• [WHAT THE TASK ASKS]
Report the count of lines holding "computer" in the records, with no other words.

[INFORMATION Boundary: Start]

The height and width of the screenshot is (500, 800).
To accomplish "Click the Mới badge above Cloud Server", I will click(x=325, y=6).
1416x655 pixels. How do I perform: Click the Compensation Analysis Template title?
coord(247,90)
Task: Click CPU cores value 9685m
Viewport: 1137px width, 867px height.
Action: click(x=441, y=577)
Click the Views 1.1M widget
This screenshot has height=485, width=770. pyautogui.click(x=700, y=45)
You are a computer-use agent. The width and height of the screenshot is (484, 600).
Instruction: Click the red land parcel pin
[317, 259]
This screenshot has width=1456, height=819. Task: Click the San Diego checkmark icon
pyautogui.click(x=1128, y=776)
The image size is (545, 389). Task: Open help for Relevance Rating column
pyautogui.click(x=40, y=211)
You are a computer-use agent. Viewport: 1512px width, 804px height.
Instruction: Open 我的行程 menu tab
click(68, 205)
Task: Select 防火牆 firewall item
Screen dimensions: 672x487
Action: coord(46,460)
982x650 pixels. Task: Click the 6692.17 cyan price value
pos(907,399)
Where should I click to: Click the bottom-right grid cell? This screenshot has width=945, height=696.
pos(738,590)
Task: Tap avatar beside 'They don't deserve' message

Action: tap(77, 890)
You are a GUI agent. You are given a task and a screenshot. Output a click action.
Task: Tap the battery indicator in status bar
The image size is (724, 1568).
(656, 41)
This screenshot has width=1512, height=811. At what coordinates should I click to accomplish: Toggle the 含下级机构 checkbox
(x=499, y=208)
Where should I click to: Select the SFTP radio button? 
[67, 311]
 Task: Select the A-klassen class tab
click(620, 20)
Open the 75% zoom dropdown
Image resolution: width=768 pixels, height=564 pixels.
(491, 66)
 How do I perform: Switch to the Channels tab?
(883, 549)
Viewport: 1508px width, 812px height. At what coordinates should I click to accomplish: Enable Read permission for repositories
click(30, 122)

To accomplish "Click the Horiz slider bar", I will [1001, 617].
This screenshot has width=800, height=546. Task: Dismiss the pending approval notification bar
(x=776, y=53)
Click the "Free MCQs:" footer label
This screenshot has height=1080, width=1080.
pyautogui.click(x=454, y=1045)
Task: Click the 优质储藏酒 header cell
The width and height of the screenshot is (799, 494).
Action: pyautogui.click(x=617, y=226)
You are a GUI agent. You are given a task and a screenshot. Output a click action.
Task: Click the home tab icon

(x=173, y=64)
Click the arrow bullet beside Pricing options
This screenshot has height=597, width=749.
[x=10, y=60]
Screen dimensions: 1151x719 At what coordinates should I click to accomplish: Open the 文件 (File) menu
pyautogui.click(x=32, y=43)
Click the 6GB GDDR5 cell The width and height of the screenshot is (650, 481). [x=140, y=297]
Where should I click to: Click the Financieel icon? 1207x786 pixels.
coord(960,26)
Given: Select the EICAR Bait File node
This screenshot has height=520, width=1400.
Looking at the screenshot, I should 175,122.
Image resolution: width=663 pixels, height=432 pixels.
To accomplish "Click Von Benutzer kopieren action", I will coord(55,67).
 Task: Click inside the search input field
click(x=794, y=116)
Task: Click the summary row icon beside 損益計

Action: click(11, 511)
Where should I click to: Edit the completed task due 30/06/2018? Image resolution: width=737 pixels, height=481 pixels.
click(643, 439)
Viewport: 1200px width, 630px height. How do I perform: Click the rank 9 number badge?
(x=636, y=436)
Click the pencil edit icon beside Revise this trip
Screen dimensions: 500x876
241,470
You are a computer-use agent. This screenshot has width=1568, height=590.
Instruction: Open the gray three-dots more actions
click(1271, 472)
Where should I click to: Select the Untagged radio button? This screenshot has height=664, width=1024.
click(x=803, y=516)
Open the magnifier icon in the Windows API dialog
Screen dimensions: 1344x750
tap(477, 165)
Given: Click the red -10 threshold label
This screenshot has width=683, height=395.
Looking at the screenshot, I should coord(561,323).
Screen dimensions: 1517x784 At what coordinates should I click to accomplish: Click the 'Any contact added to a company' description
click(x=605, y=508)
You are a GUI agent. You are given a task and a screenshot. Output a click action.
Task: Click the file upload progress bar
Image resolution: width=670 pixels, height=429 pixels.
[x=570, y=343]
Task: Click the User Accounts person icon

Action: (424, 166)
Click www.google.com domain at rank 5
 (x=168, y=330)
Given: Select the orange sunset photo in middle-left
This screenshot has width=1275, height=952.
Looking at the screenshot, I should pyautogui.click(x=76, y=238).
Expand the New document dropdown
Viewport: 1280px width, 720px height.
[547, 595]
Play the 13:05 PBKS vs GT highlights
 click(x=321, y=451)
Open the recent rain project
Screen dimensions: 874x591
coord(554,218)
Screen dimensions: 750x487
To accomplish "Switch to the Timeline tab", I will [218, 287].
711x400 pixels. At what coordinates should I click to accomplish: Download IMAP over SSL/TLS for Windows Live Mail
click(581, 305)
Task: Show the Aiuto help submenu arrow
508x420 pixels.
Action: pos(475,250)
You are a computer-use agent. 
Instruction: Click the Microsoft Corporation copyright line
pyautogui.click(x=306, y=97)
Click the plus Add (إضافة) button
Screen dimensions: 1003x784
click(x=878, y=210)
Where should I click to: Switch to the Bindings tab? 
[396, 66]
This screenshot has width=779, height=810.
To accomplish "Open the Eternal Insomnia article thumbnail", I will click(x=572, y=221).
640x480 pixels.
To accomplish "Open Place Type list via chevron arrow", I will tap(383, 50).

[INFORMATION Boundary: End]

• [TASK ANSWER]
4